[start of Data rows]

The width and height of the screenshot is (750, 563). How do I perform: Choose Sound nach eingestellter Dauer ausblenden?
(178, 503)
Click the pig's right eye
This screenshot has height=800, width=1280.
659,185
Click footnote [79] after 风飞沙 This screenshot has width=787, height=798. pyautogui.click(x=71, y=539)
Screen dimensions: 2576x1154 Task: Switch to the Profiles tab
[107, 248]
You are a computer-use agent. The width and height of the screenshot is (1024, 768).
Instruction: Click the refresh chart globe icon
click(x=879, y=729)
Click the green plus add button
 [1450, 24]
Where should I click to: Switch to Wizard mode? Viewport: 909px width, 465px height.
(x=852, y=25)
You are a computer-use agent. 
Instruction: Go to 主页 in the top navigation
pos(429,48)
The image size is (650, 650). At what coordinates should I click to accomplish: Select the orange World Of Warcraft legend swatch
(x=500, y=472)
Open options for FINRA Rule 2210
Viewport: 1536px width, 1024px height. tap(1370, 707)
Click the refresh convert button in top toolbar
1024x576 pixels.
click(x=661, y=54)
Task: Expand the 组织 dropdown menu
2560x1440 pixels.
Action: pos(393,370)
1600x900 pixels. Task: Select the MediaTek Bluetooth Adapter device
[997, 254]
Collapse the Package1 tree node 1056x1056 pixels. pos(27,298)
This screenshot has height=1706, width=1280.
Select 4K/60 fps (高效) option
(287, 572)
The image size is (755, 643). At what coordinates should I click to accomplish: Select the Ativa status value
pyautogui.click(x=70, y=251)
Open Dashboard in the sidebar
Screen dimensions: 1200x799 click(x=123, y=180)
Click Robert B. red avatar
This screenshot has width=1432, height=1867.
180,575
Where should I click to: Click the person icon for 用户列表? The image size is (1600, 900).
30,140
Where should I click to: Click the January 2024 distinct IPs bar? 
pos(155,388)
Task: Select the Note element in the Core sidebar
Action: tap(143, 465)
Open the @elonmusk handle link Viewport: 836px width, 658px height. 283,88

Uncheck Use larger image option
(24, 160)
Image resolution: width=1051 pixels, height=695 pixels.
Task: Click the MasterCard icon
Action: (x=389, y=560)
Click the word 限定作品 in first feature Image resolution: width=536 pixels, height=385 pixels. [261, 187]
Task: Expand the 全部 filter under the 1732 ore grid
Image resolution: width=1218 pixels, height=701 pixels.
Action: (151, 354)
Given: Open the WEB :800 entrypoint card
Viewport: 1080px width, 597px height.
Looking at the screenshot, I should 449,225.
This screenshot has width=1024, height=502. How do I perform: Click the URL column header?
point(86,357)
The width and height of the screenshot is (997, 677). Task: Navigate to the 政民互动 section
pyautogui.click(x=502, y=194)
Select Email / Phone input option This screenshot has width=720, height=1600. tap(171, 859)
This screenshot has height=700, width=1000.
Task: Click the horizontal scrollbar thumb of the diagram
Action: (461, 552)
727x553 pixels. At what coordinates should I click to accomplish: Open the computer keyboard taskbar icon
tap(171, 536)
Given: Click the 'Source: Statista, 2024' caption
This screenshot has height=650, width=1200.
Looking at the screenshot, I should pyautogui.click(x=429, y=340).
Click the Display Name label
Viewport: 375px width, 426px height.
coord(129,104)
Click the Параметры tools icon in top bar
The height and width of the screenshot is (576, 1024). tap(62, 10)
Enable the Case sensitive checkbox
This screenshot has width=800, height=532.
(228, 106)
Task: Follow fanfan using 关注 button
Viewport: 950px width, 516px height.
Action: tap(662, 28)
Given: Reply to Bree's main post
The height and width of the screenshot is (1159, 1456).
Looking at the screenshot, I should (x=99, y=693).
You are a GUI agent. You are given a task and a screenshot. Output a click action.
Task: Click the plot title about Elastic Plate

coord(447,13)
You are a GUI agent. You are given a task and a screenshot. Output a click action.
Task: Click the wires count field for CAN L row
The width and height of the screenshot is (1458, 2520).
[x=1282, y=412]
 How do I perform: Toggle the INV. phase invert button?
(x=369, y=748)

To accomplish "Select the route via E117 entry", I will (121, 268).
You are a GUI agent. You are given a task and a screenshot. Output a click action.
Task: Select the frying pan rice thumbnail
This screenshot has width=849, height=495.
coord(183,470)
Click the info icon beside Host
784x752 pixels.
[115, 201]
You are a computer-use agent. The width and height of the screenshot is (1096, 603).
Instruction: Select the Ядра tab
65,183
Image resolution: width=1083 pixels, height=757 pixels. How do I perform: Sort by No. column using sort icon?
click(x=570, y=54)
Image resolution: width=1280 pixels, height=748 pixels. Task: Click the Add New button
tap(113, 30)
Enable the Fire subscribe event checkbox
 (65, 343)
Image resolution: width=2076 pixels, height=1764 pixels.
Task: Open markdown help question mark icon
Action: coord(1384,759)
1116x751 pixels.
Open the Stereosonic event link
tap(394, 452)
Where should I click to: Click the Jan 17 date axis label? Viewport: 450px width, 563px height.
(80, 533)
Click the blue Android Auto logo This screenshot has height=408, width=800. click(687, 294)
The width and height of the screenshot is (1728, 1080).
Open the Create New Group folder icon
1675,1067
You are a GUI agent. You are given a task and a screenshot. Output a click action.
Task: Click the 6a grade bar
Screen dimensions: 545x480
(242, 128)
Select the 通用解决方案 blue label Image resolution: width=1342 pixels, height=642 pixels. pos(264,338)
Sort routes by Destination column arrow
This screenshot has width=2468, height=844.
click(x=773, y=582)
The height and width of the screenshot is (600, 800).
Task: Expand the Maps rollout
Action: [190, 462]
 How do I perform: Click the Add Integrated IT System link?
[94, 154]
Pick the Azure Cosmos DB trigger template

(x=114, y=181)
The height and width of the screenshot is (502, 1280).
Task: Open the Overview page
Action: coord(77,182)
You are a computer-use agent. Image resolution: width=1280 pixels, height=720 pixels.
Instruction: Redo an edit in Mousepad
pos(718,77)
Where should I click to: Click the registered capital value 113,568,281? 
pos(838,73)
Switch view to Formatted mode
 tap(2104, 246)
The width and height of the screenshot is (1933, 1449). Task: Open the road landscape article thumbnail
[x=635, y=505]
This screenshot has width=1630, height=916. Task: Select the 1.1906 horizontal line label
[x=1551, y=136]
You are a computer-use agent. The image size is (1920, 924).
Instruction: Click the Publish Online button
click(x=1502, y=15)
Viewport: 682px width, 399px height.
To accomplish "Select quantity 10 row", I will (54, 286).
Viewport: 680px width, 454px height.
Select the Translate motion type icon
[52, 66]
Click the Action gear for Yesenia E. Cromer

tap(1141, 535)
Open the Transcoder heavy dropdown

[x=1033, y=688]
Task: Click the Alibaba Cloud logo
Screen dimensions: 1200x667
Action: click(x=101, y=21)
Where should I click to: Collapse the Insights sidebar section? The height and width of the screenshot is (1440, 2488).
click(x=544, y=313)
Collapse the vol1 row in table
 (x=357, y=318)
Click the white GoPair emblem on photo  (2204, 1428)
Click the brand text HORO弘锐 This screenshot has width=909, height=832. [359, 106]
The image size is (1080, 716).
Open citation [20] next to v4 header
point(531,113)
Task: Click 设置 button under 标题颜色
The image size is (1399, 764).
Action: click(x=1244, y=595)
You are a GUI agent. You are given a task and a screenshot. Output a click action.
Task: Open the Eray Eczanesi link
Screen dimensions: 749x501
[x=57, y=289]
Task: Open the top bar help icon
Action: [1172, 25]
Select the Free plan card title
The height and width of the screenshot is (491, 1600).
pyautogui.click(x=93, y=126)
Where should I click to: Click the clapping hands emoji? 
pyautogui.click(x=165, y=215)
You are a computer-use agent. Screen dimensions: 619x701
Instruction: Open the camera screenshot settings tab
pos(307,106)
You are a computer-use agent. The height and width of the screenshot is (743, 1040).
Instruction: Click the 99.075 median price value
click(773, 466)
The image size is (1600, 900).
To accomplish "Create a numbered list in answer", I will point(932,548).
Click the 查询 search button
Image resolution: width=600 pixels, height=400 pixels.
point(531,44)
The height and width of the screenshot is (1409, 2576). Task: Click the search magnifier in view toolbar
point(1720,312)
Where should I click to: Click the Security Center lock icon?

[end of Data rows]

(Given request)
Render the data between the lines containing "Open Dashboard in the sidebar" and "Looking at the screenshot, I should 449,225.", inclusive, as a Markdown table with the columns Row and Line, skipping any blank lines.

(Response for this exercise)
| Row | Line |
|---|---|
| 1 | Open Dashboard in the sidebar |
| 2 | Screen dimensions: 1200x799 click(x=123, y=180) |
| 3 | Click Robert B. red avatar |
| 4 | This screenshot has width=1432, height=1867. |
| 5 | 180,575 |
| 6 | Where should I click to: Click the person icon for 用户列表? The image size is (1600, 900). |
| 7 | 30,140 |
| 8 | Where should I click to: Click the January 2024 distinct IPs bar?  |
| 9 | pos(155,388) |
| 10 | Task: Select the Note element in the Core sidebar |
| 11 | Action: tap(143, 465) |
| 12 | Open the @elonmusk handle link Viewport: 836px width, 658px height. 283,88 |
| 13 | Uncheck Use larger image option |
| 14 | (24, 160) |
| 15 | Image resolution: width=1051 pixels, height=695 pixels. |
| 16 | Task: Click the MasterCard icon |
| 17 | Action: (x=389, y=560) |
| 18 | Click the word 限定作品 in first feature Image resolution: width=536 pixels, height=385 pixels. [261, 187] |
| 19 | Task: Expand the 全部 filter under the 1732 ore grid |
| 20 | Image resolution: width=1218 pixels, height=701 pixels. |
| 21 | Action: (151, 354) |
| 22 | Given: Open the WEB :800 entrypoint card |
| 23 | Viewport: 1080px width, 597px height. |
| 24 | Looking at the screenshot, I should 449,225. |